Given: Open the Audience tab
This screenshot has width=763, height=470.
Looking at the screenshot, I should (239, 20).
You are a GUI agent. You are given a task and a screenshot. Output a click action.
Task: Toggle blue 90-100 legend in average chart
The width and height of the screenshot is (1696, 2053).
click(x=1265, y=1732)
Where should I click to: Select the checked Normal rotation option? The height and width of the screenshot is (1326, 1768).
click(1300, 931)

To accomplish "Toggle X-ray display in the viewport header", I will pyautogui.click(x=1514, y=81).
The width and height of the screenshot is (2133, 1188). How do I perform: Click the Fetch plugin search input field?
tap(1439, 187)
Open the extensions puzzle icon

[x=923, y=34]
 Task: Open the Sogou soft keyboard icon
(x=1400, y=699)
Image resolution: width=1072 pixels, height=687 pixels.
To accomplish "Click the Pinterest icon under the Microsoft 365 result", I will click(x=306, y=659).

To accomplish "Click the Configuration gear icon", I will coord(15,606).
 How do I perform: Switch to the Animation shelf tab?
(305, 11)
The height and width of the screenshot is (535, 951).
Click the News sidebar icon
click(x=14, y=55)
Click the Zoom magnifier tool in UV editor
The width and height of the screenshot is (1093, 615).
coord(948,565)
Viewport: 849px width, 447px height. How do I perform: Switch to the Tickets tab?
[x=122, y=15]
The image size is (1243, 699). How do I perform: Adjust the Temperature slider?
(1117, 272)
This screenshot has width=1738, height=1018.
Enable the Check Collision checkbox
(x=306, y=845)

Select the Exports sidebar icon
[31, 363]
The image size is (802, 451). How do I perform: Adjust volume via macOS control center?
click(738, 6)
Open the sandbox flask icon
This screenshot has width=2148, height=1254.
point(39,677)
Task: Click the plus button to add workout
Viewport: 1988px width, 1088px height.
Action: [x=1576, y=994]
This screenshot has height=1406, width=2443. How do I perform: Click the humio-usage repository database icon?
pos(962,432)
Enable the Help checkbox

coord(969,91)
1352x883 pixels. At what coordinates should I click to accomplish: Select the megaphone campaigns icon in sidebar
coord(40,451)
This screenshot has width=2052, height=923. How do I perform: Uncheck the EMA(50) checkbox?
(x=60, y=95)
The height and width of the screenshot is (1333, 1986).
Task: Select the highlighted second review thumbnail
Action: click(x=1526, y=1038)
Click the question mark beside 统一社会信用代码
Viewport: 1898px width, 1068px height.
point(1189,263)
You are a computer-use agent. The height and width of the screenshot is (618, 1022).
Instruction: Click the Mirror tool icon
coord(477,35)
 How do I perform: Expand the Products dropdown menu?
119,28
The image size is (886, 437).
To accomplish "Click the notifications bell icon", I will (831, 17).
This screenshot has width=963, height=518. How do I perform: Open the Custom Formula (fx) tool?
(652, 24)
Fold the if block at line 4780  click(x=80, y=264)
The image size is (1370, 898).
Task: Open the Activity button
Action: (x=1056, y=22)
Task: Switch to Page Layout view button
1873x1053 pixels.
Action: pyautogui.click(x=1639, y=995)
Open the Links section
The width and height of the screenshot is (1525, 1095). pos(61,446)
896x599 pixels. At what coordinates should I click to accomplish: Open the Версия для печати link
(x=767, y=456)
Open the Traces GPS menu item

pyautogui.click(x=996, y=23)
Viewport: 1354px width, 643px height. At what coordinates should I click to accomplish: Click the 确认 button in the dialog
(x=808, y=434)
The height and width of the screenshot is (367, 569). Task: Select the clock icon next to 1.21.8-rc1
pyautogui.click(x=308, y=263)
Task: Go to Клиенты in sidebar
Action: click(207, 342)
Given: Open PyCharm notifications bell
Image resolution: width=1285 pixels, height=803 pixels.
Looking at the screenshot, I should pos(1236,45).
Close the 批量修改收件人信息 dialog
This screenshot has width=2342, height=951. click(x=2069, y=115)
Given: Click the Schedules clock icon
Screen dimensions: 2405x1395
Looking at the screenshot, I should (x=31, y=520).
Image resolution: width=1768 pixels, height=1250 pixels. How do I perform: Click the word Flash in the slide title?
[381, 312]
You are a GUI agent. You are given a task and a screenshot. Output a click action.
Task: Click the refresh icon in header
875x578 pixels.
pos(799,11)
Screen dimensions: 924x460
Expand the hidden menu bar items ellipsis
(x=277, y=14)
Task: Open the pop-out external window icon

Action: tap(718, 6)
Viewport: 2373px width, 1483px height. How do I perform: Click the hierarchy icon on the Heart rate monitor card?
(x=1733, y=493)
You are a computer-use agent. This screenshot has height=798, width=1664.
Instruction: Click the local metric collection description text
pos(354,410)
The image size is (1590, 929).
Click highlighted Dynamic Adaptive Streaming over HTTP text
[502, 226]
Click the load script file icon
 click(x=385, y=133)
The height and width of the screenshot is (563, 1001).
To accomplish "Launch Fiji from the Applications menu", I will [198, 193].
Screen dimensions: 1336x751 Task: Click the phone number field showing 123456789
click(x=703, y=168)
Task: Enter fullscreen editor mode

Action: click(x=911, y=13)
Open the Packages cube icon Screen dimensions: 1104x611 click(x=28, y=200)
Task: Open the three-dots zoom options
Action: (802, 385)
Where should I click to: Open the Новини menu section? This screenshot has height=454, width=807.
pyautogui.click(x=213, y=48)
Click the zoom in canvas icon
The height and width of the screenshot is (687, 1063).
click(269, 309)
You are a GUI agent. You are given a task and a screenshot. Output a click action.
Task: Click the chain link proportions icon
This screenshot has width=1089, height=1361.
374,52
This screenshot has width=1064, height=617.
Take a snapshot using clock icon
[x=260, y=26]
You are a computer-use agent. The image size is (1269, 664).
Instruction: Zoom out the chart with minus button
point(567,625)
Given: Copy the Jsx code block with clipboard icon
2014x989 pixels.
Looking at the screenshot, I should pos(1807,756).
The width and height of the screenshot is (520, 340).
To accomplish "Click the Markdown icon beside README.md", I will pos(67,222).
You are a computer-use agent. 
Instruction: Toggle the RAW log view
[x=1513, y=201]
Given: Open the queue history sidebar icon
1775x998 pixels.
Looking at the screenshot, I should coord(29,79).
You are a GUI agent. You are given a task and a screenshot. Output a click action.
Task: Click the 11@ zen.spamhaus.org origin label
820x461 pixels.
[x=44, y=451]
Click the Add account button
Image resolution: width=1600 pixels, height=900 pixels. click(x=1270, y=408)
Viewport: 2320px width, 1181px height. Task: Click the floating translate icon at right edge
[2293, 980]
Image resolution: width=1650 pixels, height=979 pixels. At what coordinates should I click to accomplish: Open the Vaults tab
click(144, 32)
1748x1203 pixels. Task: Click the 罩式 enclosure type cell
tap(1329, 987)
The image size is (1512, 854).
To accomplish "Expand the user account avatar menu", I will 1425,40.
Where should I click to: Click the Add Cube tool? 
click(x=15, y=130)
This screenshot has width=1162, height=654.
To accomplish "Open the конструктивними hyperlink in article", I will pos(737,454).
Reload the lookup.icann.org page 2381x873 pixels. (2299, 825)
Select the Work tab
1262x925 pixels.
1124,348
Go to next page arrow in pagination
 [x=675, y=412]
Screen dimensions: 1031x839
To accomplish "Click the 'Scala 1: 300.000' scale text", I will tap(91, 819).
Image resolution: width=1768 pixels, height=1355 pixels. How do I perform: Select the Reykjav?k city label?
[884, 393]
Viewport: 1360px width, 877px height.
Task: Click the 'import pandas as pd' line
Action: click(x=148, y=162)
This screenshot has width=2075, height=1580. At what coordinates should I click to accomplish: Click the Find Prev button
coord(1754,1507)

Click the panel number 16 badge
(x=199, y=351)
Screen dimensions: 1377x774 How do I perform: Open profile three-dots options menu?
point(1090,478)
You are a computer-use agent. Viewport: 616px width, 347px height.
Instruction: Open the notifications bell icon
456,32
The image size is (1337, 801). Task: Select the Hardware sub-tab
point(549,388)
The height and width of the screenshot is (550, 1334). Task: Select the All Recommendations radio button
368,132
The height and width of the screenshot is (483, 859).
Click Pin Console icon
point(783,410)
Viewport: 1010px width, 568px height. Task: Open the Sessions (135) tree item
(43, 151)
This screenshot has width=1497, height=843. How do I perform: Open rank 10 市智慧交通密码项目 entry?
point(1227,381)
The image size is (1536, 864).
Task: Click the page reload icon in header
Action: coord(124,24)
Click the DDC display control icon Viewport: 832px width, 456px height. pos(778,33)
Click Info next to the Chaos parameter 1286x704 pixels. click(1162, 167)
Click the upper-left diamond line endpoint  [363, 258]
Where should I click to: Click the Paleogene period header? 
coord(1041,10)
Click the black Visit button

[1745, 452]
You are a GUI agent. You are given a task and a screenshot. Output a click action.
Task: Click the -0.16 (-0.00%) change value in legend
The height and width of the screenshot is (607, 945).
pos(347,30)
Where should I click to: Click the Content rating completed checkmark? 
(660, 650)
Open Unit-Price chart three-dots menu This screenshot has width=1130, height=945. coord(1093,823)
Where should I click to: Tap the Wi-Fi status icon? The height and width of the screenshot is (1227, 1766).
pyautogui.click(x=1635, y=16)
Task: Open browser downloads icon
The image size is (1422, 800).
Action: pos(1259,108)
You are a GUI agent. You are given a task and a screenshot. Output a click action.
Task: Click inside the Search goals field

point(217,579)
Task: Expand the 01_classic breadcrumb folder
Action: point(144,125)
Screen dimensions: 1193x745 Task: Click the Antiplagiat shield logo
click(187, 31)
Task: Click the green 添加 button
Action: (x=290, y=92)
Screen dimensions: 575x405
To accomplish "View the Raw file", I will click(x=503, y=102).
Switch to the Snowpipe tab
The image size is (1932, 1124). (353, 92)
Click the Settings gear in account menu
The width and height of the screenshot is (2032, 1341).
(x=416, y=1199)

## [Your objective]
The string to find is "display"; copy every line of the listing that has it.

## [Reply]
To accomplish "Toggle X-ray display in the viewport header", I will pyautogui.click(x=1514, y=81).
Click the DDC display control icon Viewport: 832px width, 456px height. pos(778,33)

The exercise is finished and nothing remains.